Victorian poverty was besieged by outsiders looking in. That’s why something was done about it, and why it has a history. But it’s a history of investigation, quantification, recommendation, legislation and imagination. As a history of human experience it doesn’t exist. This is what sets it apart from the other calvaries of the modern age – the slave plantations, the trenches, the Gulag, the concentration camps. We can be sure that workhouses could be as odious as the legend says.
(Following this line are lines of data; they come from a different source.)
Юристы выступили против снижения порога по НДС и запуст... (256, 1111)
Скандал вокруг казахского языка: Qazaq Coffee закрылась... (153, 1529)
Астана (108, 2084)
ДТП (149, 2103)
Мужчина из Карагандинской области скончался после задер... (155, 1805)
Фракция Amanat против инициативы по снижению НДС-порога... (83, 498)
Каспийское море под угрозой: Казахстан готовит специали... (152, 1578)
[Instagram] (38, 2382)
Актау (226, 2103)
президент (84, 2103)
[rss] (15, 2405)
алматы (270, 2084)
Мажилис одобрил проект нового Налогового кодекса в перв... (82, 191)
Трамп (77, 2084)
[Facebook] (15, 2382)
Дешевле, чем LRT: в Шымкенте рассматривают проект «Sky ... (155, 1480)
But we don’t know, and are warned not to suppose, that all workhouses were as bad as those that are legendary. They are legendary precisely because they were the worst; and even the worst got better after the system was reformed in the 1860s. Orwell wrote that it was ‘difficult to enter a workhouse without being reminded of Oliver Twist’. How did he know? He never entered one. But he did spend a night in the ‘spike’, or casual ward (an annexe for tramps and vagrants), of a workhouse just outside London. Having shared the workhouse food and chatted with some of the inmates, he reported that the meal was ‘fit for a boa-constrictor’ and that the uniform was what was most disliked: ‘If the men could wear their own clothes or even their own caps and scarves, they would not mind being paupers.’ Reaction to the idea of dissection could be less than anguished – even playful. In 1885, an old inmate of the Colchester workhouse told a reporter, in answer to his question, that she’d sold her corpse in advance, for sixpence. She was obviously having a bit of fun at the expense of a nosey intruder. It’s typical of Hurren’s approach that she takes the answer seriously, and infers ‘a world of meaning about the central part that dissection played in meagre death rites … Aged paupers … sometimes took a financial incentive, sixpence a corpse, to ensure that they were not a financial burden to their loved ones after death.’ This particular aged pauper joked that she’d done it to pay for snuff. Most writing on Victorian poverty, it seems, says more about the people who write it than about the Victorian poor.